Barring a major sell-off in global markets in the next month (certainly a possibility) I expect the new Magellan Global Trust (ASX code MGG) to be a roaring success from a fund raising perspective. It will likely still be a solid fund raising success with such a sell-off. Targeting a minimum $250 million (with no maximum) it should raise multiples of that, perhaps several billion. 

Given the Priority Offer of Loyalty Units (discussed below) it certainly looks attractive to existing Magellan investors and shareholders, especially with the Magellan Financial Group (MFG) also covering the initial costs of the offer. However, as with most listed vehicle IPOs there is a short timetable and the ability of advisory groups and their platforms to move quickly will also be a factor in the offer’s success.  A 1% stamping fee paid by MFG to AFSL holders will help.  Opening today August 29, the offer will close in late September with listing expected on October 18. 


It is less attractive for non-Magellan investors to participate in the Broker Firm or General Public Offer, given the absence of the Priority Offer Loyalty Units and the range of Magellan vehicles already available in listed or unlisted form. However, the Magellan brand, the payment of the initial costs, trading opportunities around the Loyalty Offer and the number of major brokers involved keen to earn a selling fee of 1.5% (joint lead brokers receive an additional 1%) suggest the Broker Firm component will also be very successful. 


As an investor in listed investment funds, particularly when available at interesting discounts to Net Asset Value (NAV), I welcome the addition of a large, liquid, vehicle to that potential universe.  I also welcome the pressure that this innovative fund will bring in encouraging the industry to provide more investor friendly terms in future listed investment vehicles.  


However, as discussed further below, behavioural responses to the incentives in the structure may result in future trading dynamics and more complex investment outcomes than the structure of the offer implies.
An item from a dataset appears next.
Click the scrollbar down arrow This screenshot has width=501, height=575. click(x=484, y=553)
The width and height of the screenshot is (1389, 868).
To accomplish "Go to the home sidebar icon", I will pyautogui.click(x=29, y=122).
For some, the offer may prove not quite as good as it first appears.  


Global Equities now? 


One can also question whether now is a great time to be adding to global equity exposures given expensive valuations (especially in the key US market), growing geopolitical risks and a dangerous complacency marked by low recent market volatility and the (for now) supportive flows of passive and other "non valuation based" investors. 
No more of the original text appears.